Contact: Ronald Rosenberg, 617-358-1240 | firstname.lastname@example.org
(Boston) – Boston University chemistry professor John A. Porco, Jr., whose research expertise is in the development of new synthetic methodologies for efficient chemical synthesis of complex molecules and the synthesis of complex chemical libraries, has received 2009 American Chemical Society Arthur C. Cope Scholar Award.
The award is given to recognize and encourage excellence in organic chemistry and is one of the most prestigious prizes in the field.
As Director of BU’s NIH-funded Chemical Methodology and Library Development Center (cmld.bu.edu), Porco, along with colleagues and students, have focused on approaches to identify transformations leading to complex molecules including the use of combinatorial or parallel synthesis techniques to develop new methods to make highly diverse libraries of organic compounds. Synthetic organic chemistry has long been a critical tool in the drug discovery efforts of pharmaceutical and biotechnology companies.
“Porco was cited for ‘methodology development and synthesis of a number of complex natural products, including torreyanic acid, hexacyclinol, lobatamide C, silvestrol, and kinamycin C.’”
“The creativity of John’s approach is exhibited in the design and execution of experiments that address important problems in contemporary synthetic chemistry,” noted John Straub, Chairman of the BU Chemistry Department. “His work has been widely supported by awards from Bristol Myers Squibb, the American Cancer Society and peer-reviewed grant proposals from the National Institutes of Health (NIH).”
The Cope Scholar award, from a list of nominees in the United States and abroad, is given to 10 chemists annually.

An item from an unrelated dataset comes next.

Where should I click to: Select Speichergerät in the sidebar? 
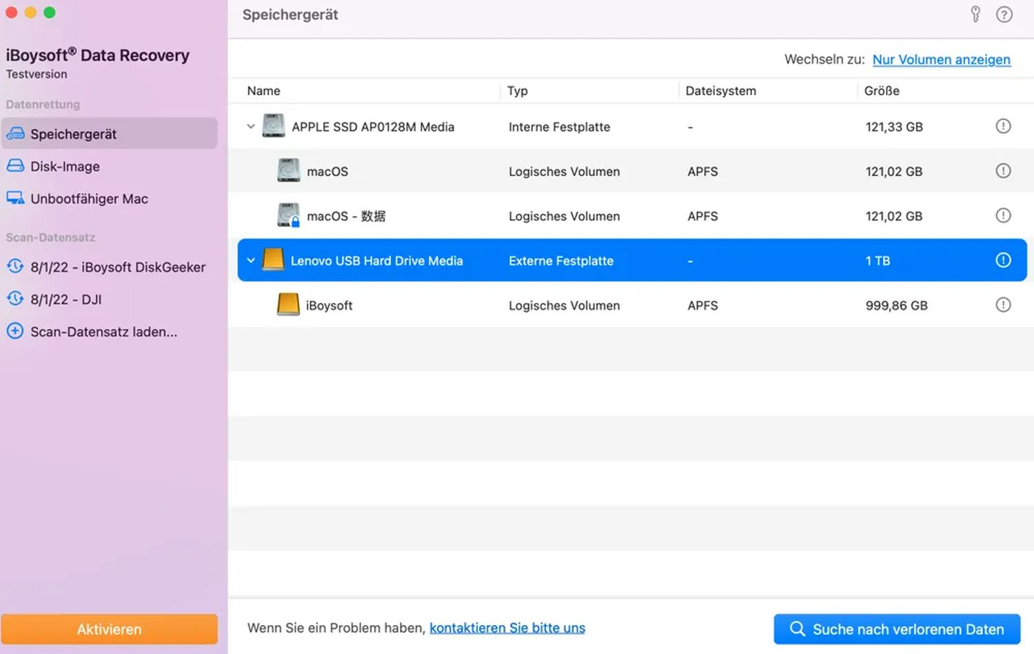73,134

Each receives a $5,000 cash prize, a certificate and an unrestricted $40,000 research grant. Porco is the second Cope Scholar from the Chemistry Department, joining James Panek, a 2002 award recipient.
“This year’s award to John Porco is only earned by individuals who have made a very significant contribution and impact to the field of organic chemistry,” said Panek. “If ever there was a case where an award was well deserved and long overdue, it was this one for John.”